| ACTION ITEM |
Give the number of lines in the records below that include "Hosting". Reply with that number alone.
*** INFORMATION GIVEN Section Begins ***
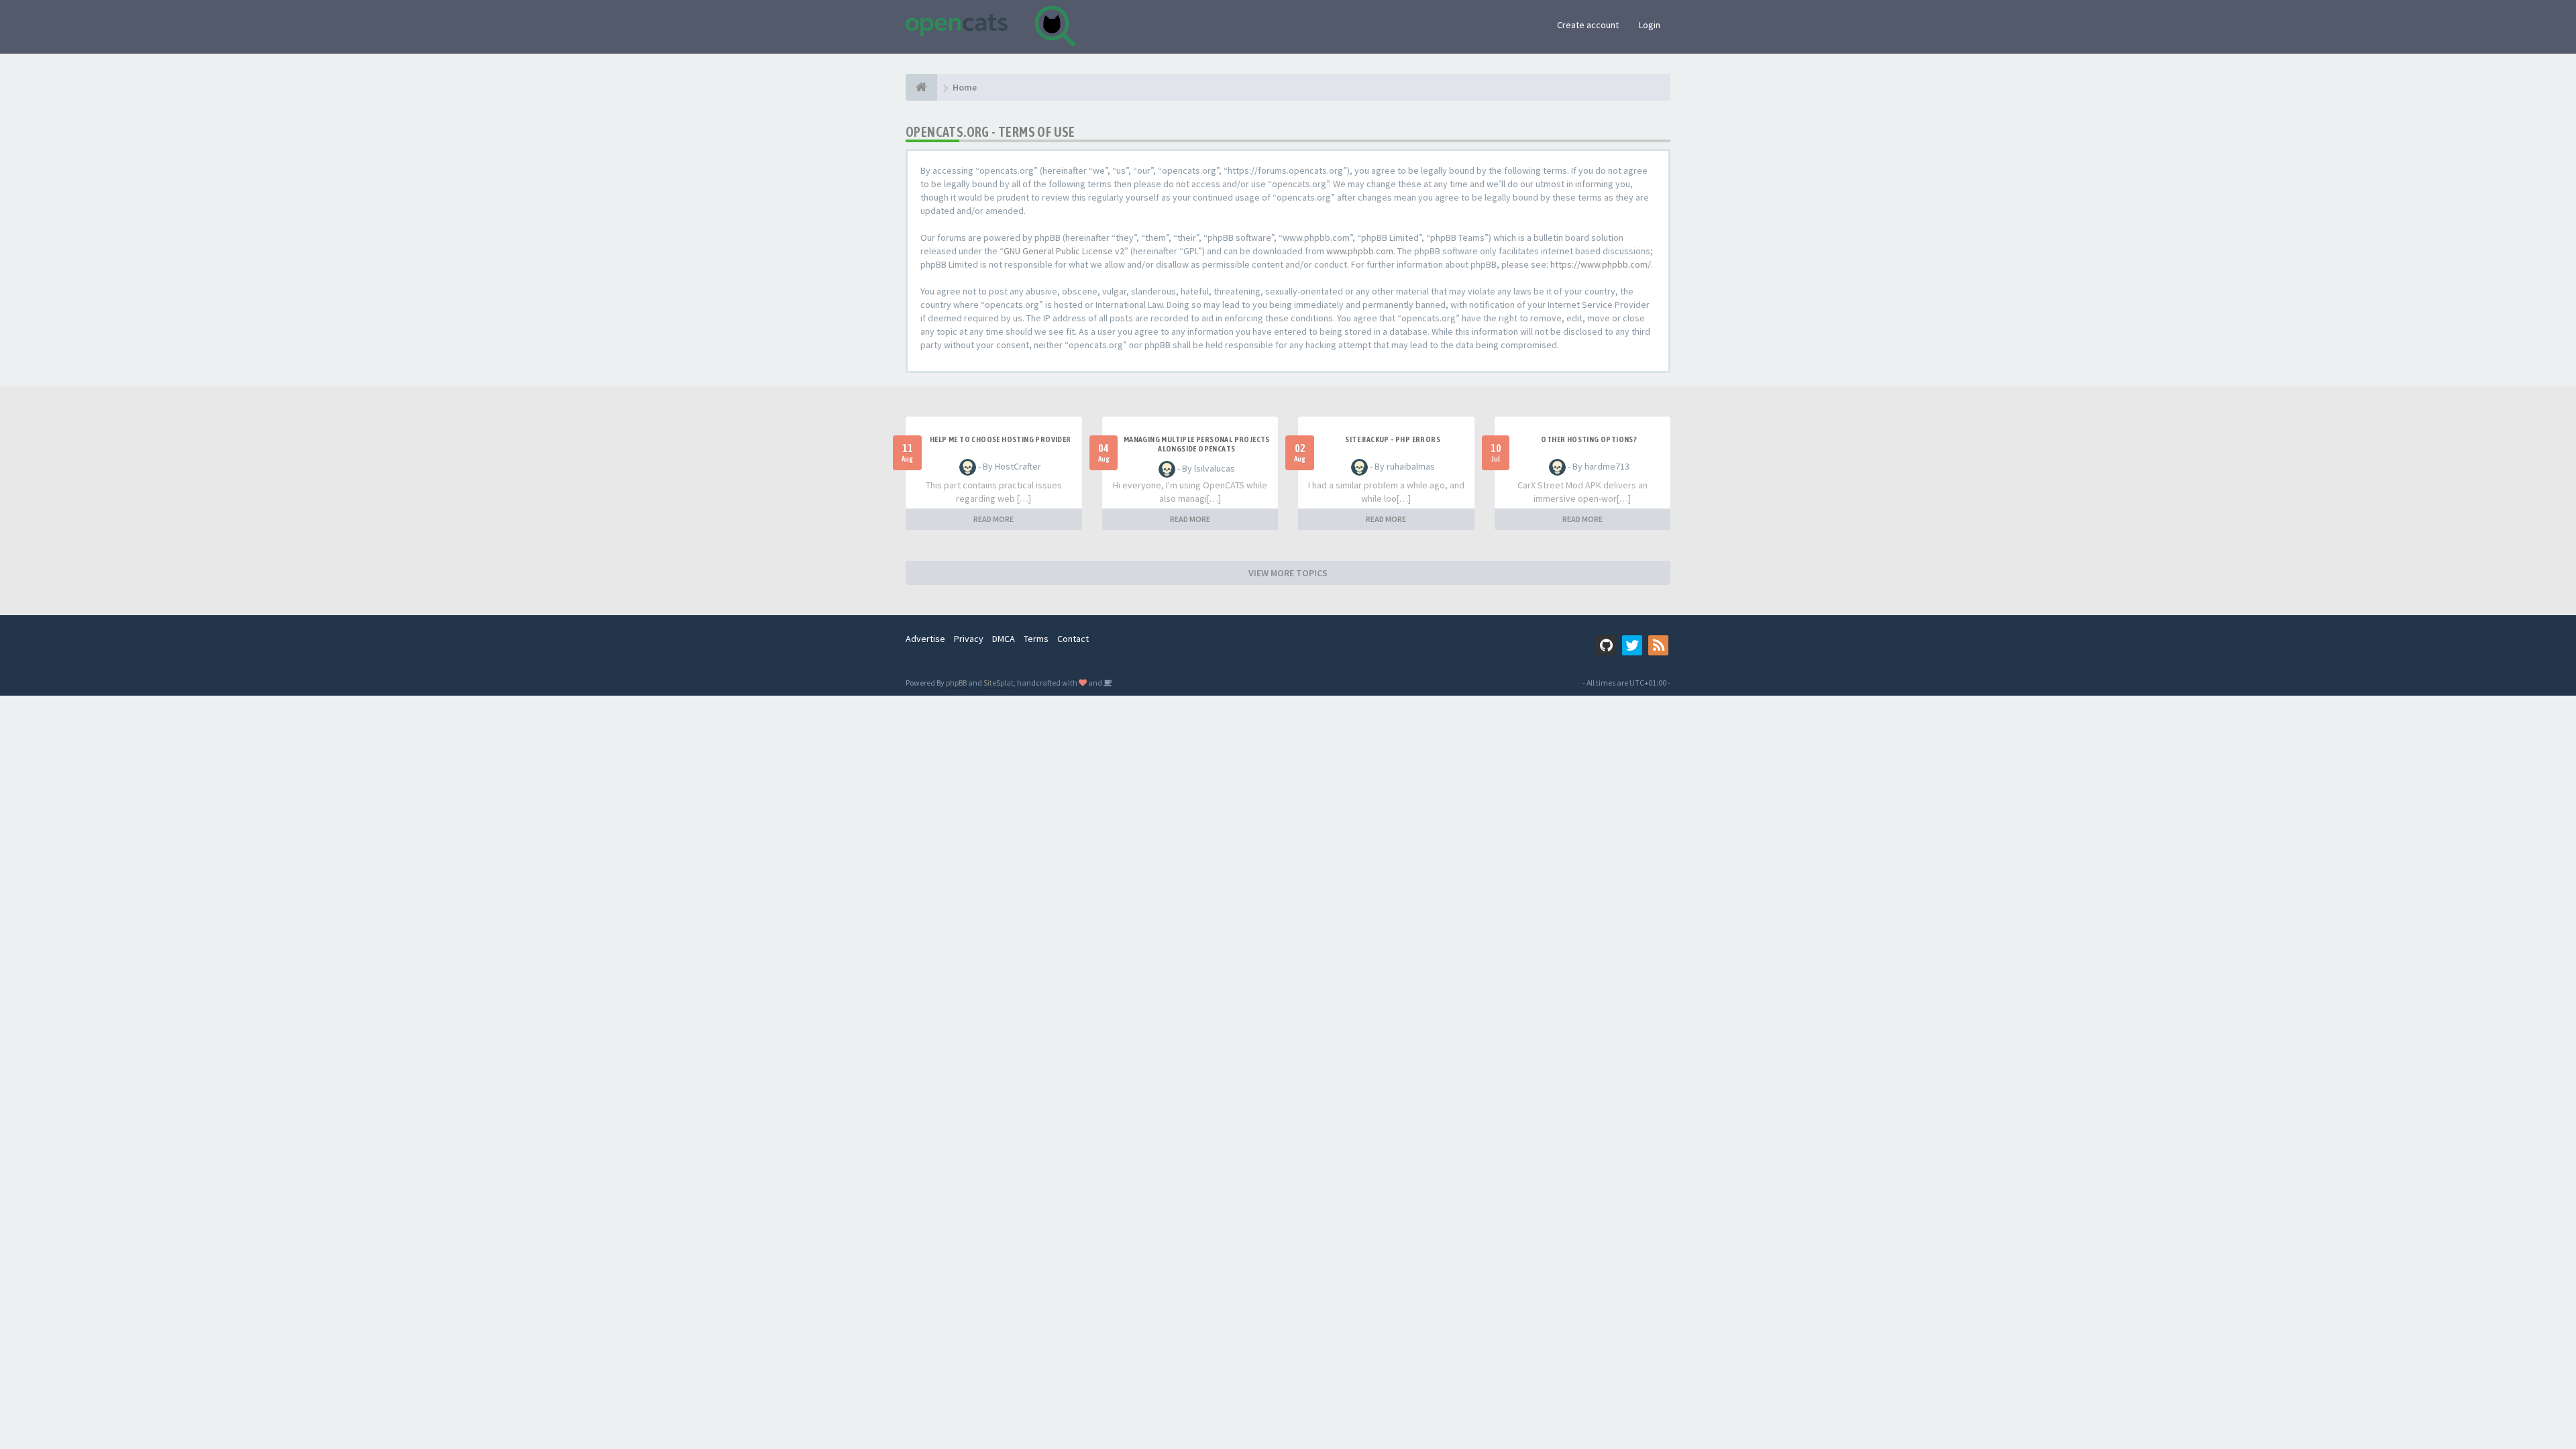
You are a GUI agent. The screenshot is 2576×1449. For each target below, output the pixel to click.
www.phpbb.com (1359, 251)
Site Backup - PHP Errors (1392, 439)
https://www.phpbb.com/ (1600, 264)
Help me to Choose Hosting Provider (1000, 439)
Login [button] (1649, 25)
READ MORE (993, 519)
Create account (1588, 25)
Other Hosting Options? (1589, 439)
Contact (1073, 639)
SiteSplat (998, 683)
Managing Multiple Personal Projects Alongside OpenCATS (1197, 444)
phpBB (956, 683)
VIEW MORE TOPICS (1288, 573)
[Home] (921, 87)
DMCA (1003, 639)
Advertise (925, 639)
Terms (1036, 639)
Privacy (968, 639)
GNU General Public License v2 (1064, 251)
*** INFORMATION GIVEN Section Ends ***
| WRITTEN ANSWER |
2